__Work request__.
Write the records out again, exactly as they stand below.

__Record set__.
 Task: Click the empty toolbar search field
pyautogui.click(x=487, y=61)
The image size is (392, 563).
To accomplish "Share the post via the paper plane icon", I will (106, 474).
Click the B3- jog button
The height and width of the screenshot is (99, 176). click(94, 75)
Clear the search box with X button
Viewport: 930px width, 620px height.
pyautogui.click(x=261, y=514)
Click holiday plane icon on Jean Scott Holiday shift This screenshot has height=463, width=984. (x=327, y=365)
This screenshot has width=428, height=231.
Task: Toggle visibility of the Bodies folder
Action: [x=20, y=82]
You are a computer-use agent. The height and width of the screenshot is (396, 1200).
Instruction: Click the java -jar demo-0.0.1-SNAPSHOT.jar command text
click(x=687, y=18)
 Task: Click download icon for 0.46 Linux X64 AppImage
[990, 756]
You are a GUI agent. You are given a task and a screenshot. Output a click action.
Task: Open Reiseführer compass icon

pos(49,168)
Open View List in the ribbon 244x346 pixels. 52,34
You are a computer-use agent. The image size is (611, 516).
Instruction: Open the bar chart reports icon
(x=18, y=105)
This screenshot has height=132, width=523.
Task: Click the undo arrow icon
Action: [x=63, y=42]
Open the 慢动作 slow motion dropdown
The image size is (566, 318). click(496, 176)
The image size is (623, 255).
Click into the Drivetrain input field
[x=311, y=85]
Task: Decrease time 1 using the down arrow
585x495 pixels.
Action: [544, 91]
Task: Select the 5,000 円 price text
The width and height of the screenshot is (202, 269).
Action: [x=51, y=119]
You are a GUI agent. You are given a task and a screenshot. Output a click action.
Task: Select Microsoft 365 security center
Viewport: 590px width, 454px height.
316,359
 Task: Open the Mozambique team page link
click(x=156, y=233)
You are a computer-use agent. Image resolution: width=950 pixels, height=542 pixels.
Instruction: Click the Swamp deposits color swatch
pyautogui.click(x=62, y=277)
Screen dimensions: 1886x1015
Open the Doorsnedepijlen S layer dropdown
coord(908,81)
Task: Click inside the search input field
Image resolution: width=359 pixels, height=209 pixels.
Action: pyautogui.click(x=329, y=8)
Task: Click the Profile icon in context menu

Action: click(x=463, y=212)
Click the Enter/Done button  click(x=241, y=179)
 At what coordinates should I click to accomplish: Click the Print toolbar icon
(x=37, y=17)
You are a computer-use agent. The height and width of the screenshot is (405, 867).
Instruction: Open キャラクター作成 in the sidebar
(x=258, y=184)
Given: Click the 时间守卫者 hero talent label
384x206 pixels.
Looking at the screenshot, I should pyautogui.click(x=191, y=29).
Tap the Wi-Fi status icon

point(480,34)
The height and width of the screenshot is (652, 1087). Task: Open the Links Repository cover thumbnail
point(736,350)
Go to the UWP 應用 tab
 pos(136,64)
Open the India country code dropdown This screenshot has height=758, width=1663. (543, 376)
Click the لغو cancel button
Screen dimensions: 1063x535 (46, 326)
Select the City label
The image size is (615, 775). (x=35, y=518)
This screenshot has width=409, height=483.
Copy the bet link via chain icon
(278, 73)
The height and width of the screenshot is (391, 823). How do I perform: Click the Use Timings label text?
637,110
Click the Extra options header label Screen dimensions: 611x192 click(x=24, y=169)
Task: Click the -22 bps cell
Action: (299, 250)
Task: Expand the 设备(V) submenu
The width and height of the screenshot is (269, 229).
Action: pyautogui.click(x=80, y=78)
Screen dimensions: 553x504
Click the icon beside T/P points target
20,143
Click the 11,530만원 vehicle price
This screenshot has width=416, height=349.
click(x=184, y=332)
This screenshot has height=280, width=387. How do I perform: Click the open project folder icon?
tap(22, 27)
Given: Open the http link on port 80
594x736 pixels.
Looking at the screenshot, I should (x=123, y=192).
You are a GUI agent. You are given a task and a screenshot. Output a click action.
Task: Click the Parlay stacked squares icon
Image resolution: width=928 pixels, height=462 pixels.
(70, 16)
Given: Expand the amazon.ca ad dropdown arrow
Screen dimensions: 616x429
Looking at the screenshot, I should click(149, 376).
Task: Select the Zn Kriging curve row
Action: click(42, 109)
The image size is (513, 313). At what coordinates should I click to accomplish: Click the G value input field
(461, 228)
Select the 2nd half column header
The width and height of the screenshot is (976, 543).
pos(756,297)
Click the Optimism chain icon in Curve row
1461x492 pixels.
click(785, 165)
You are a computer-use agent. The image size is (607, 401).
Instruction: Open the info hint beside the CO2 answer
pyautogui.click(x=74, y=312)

__Output for this exercise__.
 Task: Click the empty toolbar search field
pyautogui.click(x=487, y=61)
The image size is (392, 563).
To accomplish "Share the post via the paper plane icon", I will (106, 474).
Click the B3- jog button
The height and width of the screenshot is (99, 176). click(94, 75)
Clear the search box with X button
Viewport: 930px width, 620px height.
pyautogui.click(x=261, y=514)
Click holiday plane icon on Jean Scott Holiday shift This screenshot has height=463, width=984. (x=327, y=365)
This screenshot has width=428, height=231.
Task: Toggle visibility of the Bodies folder
Action: [x=20, y=82]
You are a computer-use agent. The height and width of the screenshot is (396, 1200).
Instruction: Click the java -jar demo-0.0.1-SNAPSHOT.jar command text
click(x=687, y=18)
 Task: Click download icon for 0.46 Linux X64 AppImage
[990, 756]
You are a GUI agent. You are given a task and a screenshot. Output a click action.
Task: Open Reiseführer compass icon

pos(49,168)
Open View List in the ribbon 244x346 pixels. 52,34
You are a computer-use agent. The image size is (611, 516).
Instruction: Open the bar chart reports icon
(x=18, y=105)
This screenshot has height=132, width=523.
Task: Click the undo arrow icon
Action: [x=63, y=42]
Open the 慢动作 slow motion dropdown
The image size is (566, 318). click(496, 176)
The image size is (623, 255).
Click into the Drivetrain input field
[x=311, y=85]
Task: Decrease time 1 using the down arrow
585x495 pixels.
Action: [544, 91]
Task: Select the 5,000 円 price text
The width and height of the screenshot is (202, 269).
Action: [x=51, y=119]
You are a GUI agent. You are given a task and a screenshot. Output a click action.
Task: Select Microsoft 365 security center
Viewport: 590px width, 454px height.
316,359
 Task: Open the Mozambique team page link
click(x=156, y=233)
You are a computer-use agent. Image resolution: width=950 pixels, height=542 pixels.
Instruction: Click the Swamp deposits color swatch
pyautogui.click(x=62, y=277)
Screen dimensions: 1886x1015
Open the Doorsnedepijlen S layer dropdown
coord(908,81)
Task: Click inside the search input field
Image resolution: width=359 pixels, height=209 pixels.
Action: pyautogui.click(x=329, y=8)
Task: Click the Profile icon in context menu

Action: click(x=463, y=212)
Click the Enter/Done button  click(x=241, y=179)
 At what coordinates should I click to accomplish: Click the Print toolbar icon
(x=37, y=17)
You are a computer-use agent. The height and width of the screenshot is (405, 867).
Instruction: Open キャラクター作成 in the sidebar
(x=258, y=184)
Given: Click the 时间守卫者 hero talent label
384x206 pixels.
Looking at the screenshot, I should pyautogui.click(x=191, y=29).
Tap the Wi-Fi status icon

point(480,34)
The height and width of the screenshot is (652, 1087). Task: Open the Links Repository cover thumbnail
point(736,350)
Go to the UWP 應用 tab
 pos(136,64)
Open the India country code dropdown This screenshot has height=758, width=1663. (543, 376)
Click the لغو cancel button
Screen dimensions: 1063x535 (46, 326)
Select the City label
The image size is (615, 775). (x=35, y=518)
This screenshot has width=409, height=483.
Copy the bet link via chain icon
(278, 73)
The height and width of the screenshot is (391, 823). How do I perform: Click the Use Timings label text?
637,110
Click the Extra options header label Screen dimensions: 611x192 click(x=24, y=169)
Task: Click the -22 bps cell
Action: (299, 250)
Task: Expand the 设备(V) submenu
The width and height of the screenshot is (269, 229).
Action: pyautogui.click(x=80, y=78)
Screen dimensions: 553x504
Click the icon beside T/P points target
20,143
Click the 11,530만원 vehicle price
This screenshot has width=416, height=349.
click(x=184, y=332)
This screenshot has height=280, width=387. How do I perform: Click the open project folder icon?
tap(22, 27)
Given: Open the http link on port 80
594x736 pixels.
Looking at the screenshot, I should (x=123, y=192).
You are a GUI agent. You are given a task and a screenshot. Output a click action.
Task: Click the Parlay stacked squares icon
Image resolution: width=928 pixels, height=462 pixels.
(70, 16)
Given: Expand the amazon.ca ad dropdown arrow
Screen dimensions: 616x429
Looking at the screenshot, I should click(149, 376).
Task: Select the Zn Kriging curve row
Action: click(42, 109)
The image size is (513, 313). At what coordinates should I click to accomplish: Click the G value input field
(461, 228)
Select the 2nd half column header
The width and height of the screenshot is (976, 543).
pos(756,297)
Click the Optimism chain icon in Curve row
1461x492 pixels.
click(785, 165)
You are a computer-use agent. The image size is (607, 401).
Instruction: Open the info hint beside the CO2 answer
pyautogui.click(x=74, y=312)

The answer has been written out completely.